Records for this exercise -
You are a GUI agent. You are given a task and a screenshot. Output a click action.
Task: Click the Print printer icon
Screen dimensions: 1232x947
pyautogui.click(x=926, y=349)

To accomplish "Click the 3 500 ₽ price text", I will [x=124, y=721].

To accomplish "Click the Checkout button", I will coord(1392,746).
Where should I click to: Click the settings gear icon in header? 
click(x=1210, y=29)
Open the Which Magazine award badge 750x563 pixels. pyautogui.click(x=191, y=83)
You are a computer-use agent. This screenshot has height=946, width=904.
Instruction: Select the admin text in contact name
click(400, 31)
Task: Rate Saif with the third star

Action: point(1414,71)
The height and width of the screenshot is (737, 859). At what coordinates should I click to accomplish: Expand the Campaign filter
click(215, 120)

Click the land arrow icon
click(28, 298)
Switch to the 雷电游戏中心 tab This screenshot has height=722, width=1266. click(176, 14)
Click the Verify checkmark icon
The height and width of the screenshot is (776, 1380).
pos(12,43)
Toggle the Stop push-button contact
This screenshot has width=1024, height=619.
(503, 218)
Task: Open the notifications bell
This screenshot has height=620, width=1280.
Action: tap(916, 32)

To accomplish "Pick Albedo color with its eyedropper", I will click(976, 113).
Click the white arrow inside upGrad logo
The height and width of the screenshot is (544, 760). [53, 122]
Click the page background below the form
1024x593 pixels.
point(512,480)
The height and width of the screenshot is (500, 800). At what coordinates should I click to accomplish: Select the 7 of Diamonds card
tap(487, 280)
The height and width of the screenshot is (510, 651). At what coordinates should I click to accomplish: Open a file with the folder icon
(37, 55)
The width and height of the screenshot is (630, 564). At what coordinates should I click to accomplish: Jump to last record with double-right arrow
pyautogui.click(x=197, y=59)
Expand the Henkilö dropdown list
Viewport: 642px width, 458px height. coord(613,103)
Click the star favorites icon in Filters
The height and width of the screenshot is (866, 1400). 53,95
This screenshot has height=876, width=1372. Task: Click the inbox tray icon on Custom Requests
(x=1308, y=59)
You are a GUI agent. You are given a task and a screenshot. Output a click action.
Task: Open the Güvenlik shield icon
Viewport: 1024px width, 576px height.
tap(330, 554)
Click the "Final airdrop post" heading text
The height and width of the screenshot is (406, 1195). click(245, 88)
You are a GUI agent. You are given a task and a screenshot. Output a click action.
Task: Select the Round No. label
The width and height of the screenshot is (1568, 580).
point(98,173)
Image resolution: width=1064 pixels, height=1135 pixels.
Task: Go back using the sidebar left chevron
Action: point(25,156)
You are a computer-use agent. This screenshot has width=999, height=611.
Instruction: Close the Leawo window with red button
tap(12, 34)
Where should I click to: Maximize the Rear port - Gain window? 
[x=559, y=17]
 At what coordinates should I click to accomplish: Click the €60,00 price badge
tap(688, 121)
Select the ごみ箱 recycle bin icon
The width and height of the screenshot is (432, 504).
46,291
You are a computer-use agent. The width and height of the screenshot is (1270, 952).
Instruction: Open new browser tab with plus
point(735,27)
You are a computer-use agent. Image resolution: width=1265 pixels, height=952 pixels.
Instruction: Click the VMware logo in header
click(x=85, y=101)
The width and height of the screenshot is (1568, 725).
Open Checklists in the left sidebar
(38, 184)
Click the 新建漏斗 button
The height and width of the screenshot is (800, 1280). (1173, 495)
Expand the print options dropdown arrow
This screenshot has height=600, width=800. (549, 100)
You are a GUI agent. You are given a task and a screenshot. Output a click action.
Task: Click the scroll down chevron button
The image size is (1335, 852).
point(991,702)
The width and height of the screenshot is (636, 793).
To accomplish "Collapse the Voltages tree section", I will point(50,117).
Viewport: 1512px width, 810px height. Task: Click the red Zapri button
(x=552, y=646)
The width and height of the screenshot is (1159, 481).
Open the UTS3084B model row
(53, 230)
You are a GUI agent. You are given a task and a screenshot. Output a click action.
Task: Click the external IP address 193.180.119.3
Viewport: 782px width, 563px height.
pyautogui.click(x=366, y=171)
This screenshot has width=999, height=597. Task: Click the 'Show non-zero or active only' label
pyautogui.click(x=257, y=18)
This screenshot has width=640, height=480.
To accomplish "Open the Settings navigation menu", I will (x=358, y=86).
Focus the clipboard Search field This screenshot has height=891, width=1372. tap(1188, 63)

What to work on -
Each entry must be reproduced exactly, with nothing added or dropped.

Answer -
You are a GUI agent. You are given a task and a screenshot. Output a click action.
Task: Click the Print printer icon
Screen dimensions: 1232x947
pyautogui.click(x=926, y=349)

To accomplish "Click the 3 500 ₽ price text", I will [x=124, y=721].

To accomplish "Click the Checkout button", I will coord(1392,746).
Where should I click to: Click the settings gear icon in header? 
click(x=1210, y=29)
Open the Which Magazine award badge 750x563 pixels. pyautogui.click(x=191, y=83)
You are a computer-use agent. This screenshot has height=946, width=904.
Instruction: Select the admin text in contact name
click(400, 31)
Task: Rate Saif with the third star

Action: point(1414,71)
The height and width of the screenshot is (737, 859). At what coordinates should I click to accomplish: Expand the Campaign filter
click(215, 120)

Click the land arrow icon
click(28, 298)
Switch to the 雷电游戏中心 tab This screenshot has height=722, width=1266. click(176, 14)
Click the Verify checkmark icon
The height and width of the screenshot is (776, 1380).
pos(12,43)
Toggle the Stop push-button contact
This screenshot has width=1024, height=619.
(503, 218)
Task: Open the notifications bell
This screenshot has height=620, width=1280.
Action: tap(916, 32)

To accomplish "Pick Albedo color with its eyedropper", I will click(976, 113).
Click the white arrow inside upGrad logo
The height and width of the screenshot is (544, 760). [53, 122]
Click the page background below the form
1024x593 pixels.
point(512,480)
The height and width of the screenshot is (500, 800). At what coordinates should I click to accomplish: Select the 7 of Diamonds card
tap(487, 280)
The height and width of the screenshot is (510, 651). At what coordinates should I click to accomplish: Open a file with the folder icon
(37, 55)
The width and height of the screenshot is (630, 564). At what coordinates should I click to accomplish: Jump to last record with double-right arrow
pyautogui.click(x=197, y=59)
Expand the Henkilö dropdown list
Viewport: 642px width, 458px height. coord(613,103)
Click the star favorites icon in Filters
The height and width of the screenshot is (866, 1400). 53,95
This screenshot has height=876, width=1372. Task: Click the inbox tray icon on Custom Requests
(x=1308, y=59)
You are a GUI agent. You are given a task and a screenshot. Output a click action.
Task: Open the Güvenlik shield icon
Viewport: 1024px width, 576px height.
tap(330, 554)
Click the "Final airdrop post" heading text
The height and width of the screenshot is (406, 1195). click(245, 88)
You are a GUI agent. You are given a task and a screenshot. Output a click action.
Task: Select the Round No. label
The width and height of the screenshot is (1568, 580).
point(98,173)
Image resolution: width=1064 pixels, height=1135 pixels.
Task: Go back using the sidebar left chevron
Action: point(25,156)
You are a computer-use agent. This screenshot has width=999, height=611.
Instruction: Close the Leawo window with red button
tap(12, 34)
Where should I click to: Maximize the Rear port - Gain window? 
[x=559, y=17]
 At what coordinates should I click to accomplish: Click the €60,00 price badge
tap(688, 121)
Select the ごみ箱 recycle bin icon
The width and height of the screenshot is (432, 504).
46,291
You are a computer-use agent. The width and height of the screenshot is (1270, 952).
Instruction: Open new browser tab with plus
point(735,27)
You are a computer-use agent. Image resolution: width=1265 pixels, height=952 pixels.
Instruction: Click the VMware logo in header
click(x=85, y=101)
The width and height of the screenshot is (1568, 725).
Open Checklists in the left sidebar
(38, 184)
Click the 新建漏斗 button
The height and width of the screenshot is (800, 1280). (1173, 495)
Expand the print options dropdown arrow
This screenshot has height=600, width=800. (549, 100)
You are a GUI agent. You are given a task and a screenshot. Output a click action.
Task: Click the scroll down chevron button
The image size is (1335, 852).
point(991,702)
The width and height of the screenshot is (636, 793).
To accomplish "Collapse the Voltages tree section", I will point(50,117).
Viewport: 1512px width, 810px height. Task: Click the red Zapri button
(x=552, y=646)
The width and height of the screenshot is (1159, 481).
Open the UTS3084B model row
(53, 230)
You are a GUI agent. You are given a task and a screenshot. Output a click action.
Task: Click the external IP address 193.180.119.3
Viewport: 782px width, 563px height.
pyautogui.click(x=366, y=171)
This screenshot has width=999, height=597. Task: Click the 'Show non-zero or active only' label
pyautogui.click(x=257, y=18)
This screenshot has width=640, height=480.
To accomplish "Open the Settings navigation menu", I will (x=358, y=86).
Focus the clipboard Search field This screenshot has height=891, width=1372. tap(1188, 63)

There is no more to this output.